*** RECORDS SHOWN
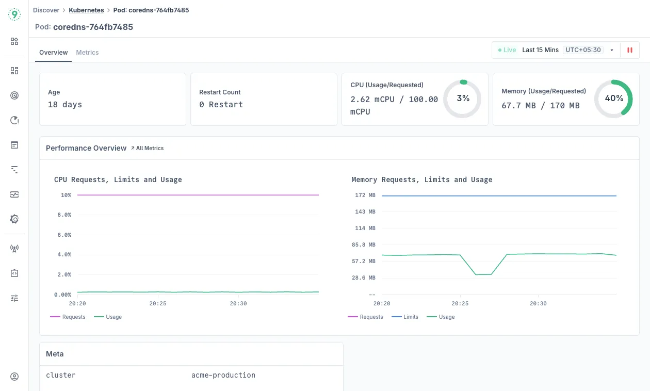Open the Last 15 Mins time selector

click(540, 50)
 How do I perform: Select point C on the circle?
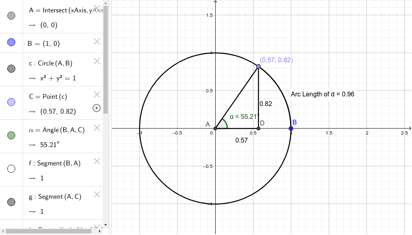258,65
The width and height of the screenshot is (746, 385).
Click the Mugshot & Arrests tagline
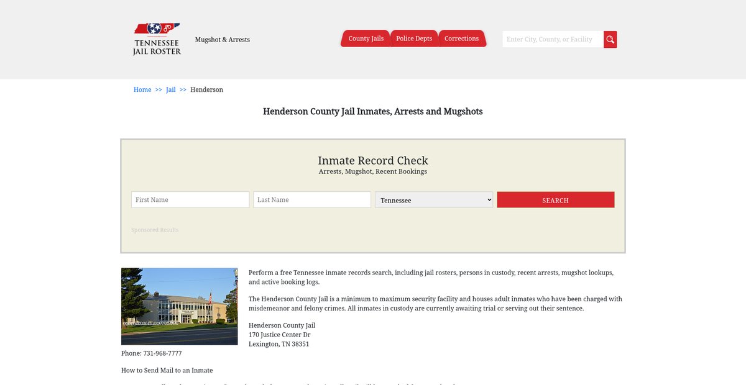(x=223, y=40)
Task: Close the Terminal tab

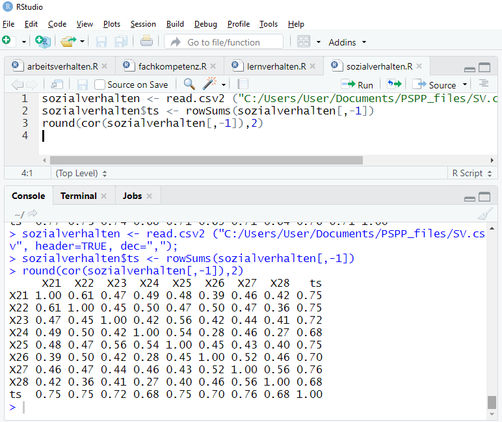Action: (x=103, y=196)

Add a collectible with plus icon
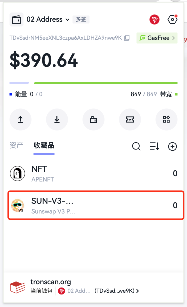pos(173,147)
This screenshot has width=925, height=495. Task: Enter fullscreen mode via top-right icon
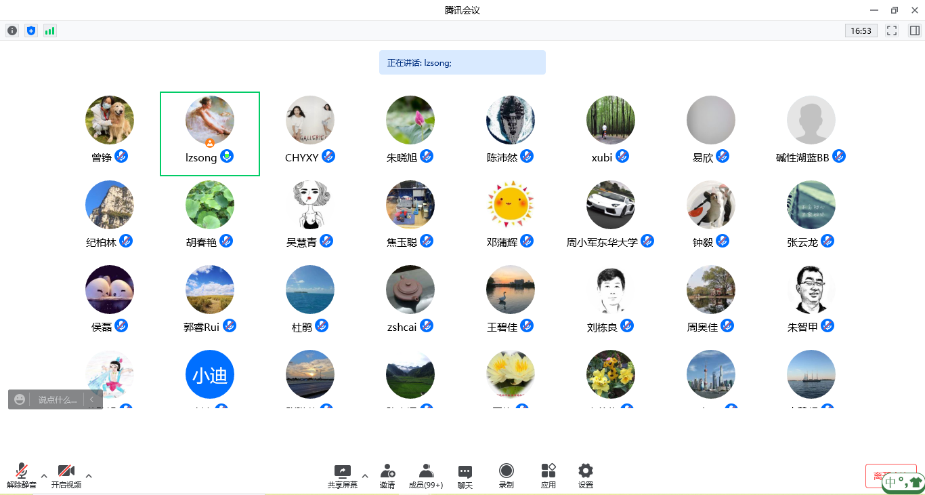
******
* EXERCISE GOAL: The required output is the line containing "The width and" plus every line after it to the end of the data, copied exactly and with no pictures.

* REPLY:
The width and height of the screenshot is (746, 385).
Click the Mugshot & Arrests tagline
(x=223, y=40)
Task: Close the Terminal tab

Action: (x=103, y=196)

Add a collectible with plus icon
pos(173,147)
This screenshot has width=925, height=495. Task: Enter fullscreen mode via top-right icon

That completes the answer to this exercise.